***** TEXT UNDER STUDY
Basanti, a resident of Chayanpurva village, filling the Diwali diyas with wax. The initiative organisers also hope to introduce beekeeping as a source of revenue for the villagers.
Chayanpurva village, some 60 kilometres from Barabanki in Uttar Pradesh, is home to the Scheduled Caste (SC) Kevat community. Over the years, the community and the village have become associated with bootlegging. The reason: families here have been producing illicit liquor for generations, to make ends meet.
Case in point: Ramkali, late 20s, mother of three.
“Last Diwali, my husband was jailed for three days when he was caught by the police for selling liquor in a market nearby,” Ramkali said.
COVID-19 pandemic-induced unemployment and lack of an education or skills to do much else had once again pushed Ramkali and her husband towards making hooch, a trade their family have taken up generation after generation - at great risk - to support themselves.
Around the same time, the Barabanki district administration, with the help of a non-profit organisation, launched a programme to help the villagers earn a livelihood by making diyas (earthen lamps). Ramkali signed up; she now makes Rs 100 a day.
Of course, Ramkali is just one of hundreds of people in the village mired in poverty and held back by their dependence on spurious liquor. Arvind Chaturvedi, Superintendent of Police, Barabanki, said Chayanpurva village has been infamous for its hooch racket for the last two decades. The new training programme is Chaturvedi’s brainchild, to create an alternative source of income for the Kevat community of Chayanpurva.
Chaturvedi added that several people from the village have lost their lives to hooch and many of them have become handicapped, so it was important to bring them into the mainstream. They are earning money and leading respectful lives presently, he said.
**********
***** PROVIDED RECORDS
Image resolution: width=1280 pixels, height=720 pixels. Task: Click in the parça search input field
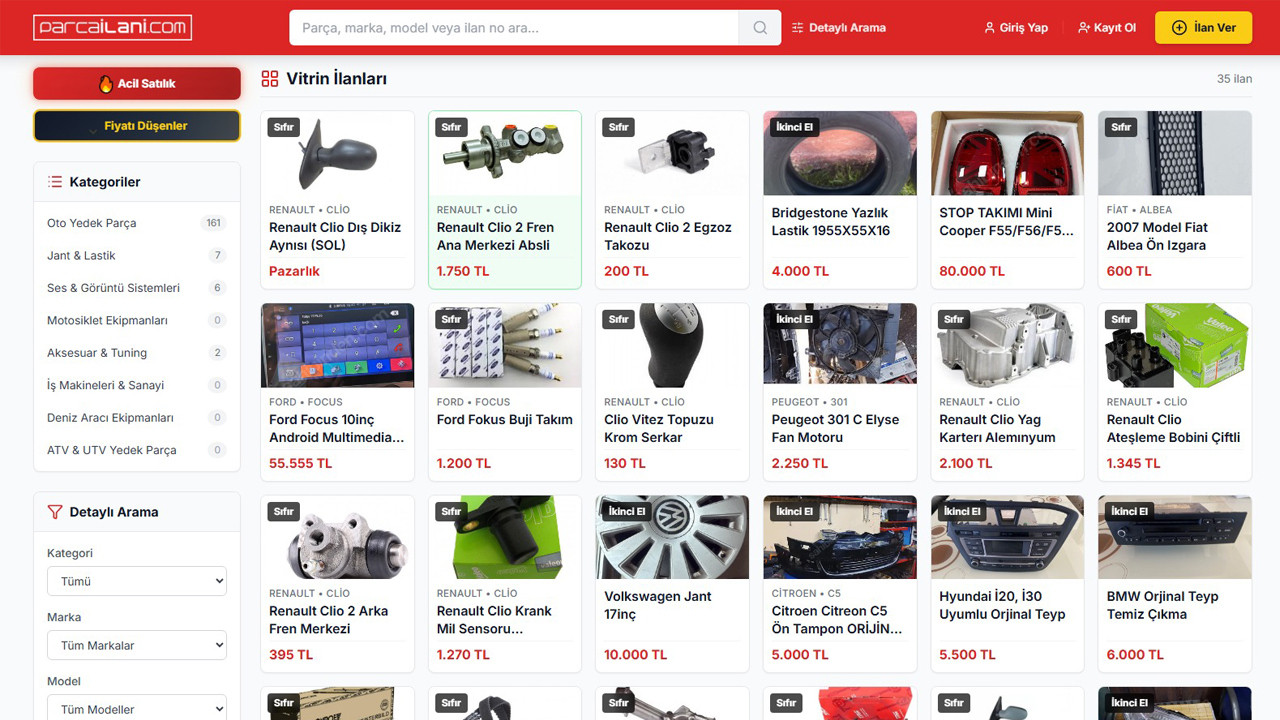pos(514,28)
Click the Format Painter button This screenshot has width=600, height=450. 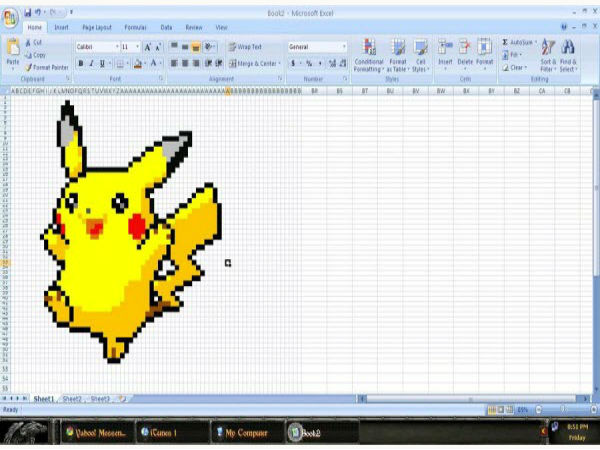coord(48,67)
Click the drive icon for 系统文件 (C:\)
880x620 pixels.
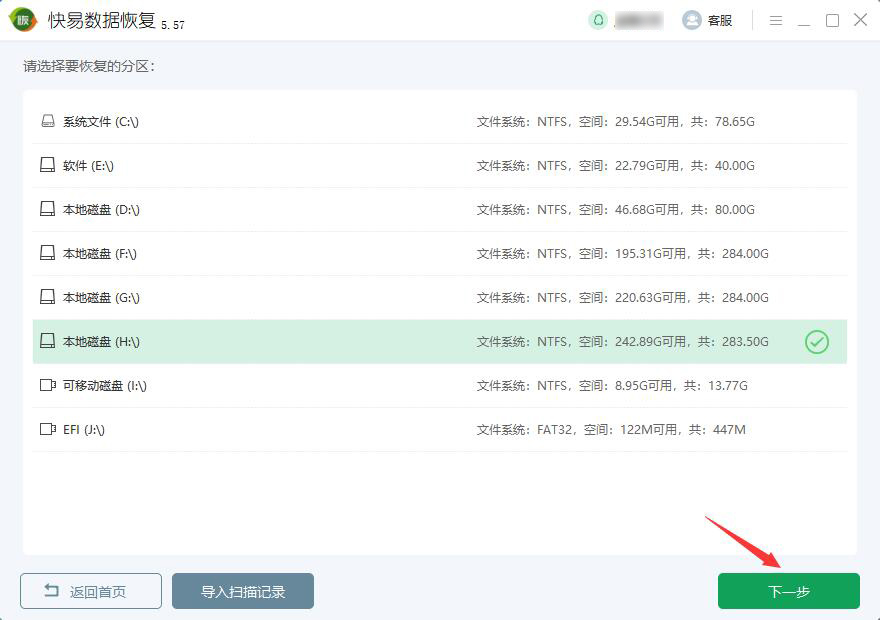[x=47, y=122]
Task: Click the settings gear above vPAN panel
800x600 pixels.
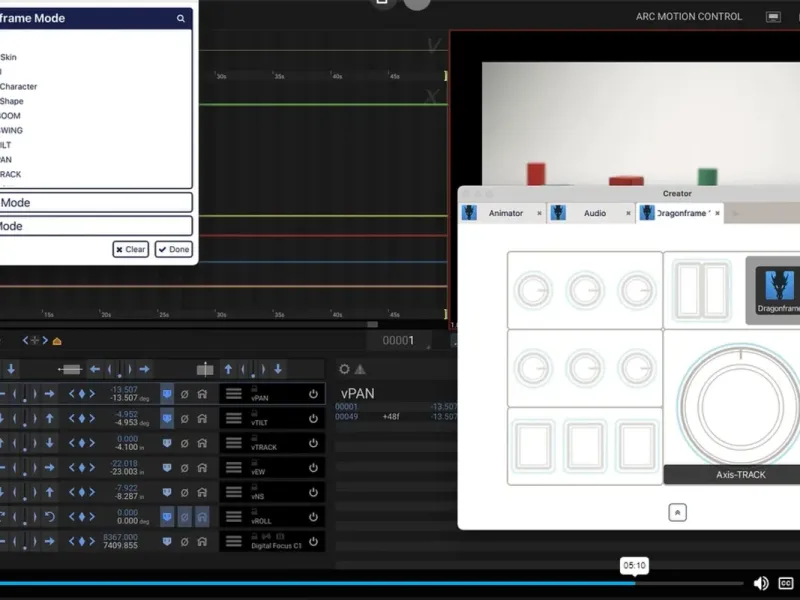Action: pyautogui.click(x=344, y=370)
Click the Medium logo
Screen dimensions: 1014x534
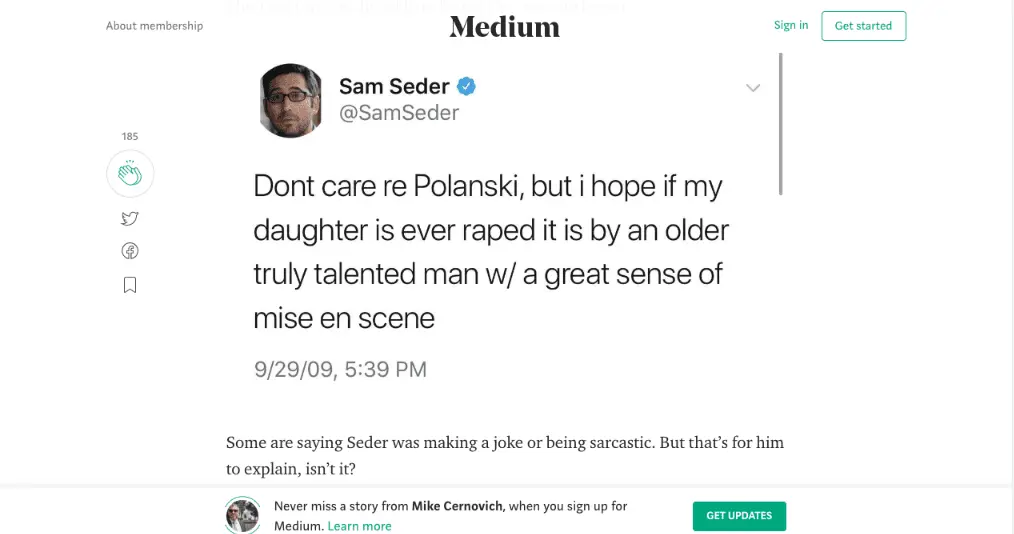(x=504, y=26)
**********
List every person named in the article on Chayanpurva village. The lines after the text are unrelated to it.

PROBLEM SOLUTION
Basanti, Ramkali, Arvind Chaturvedi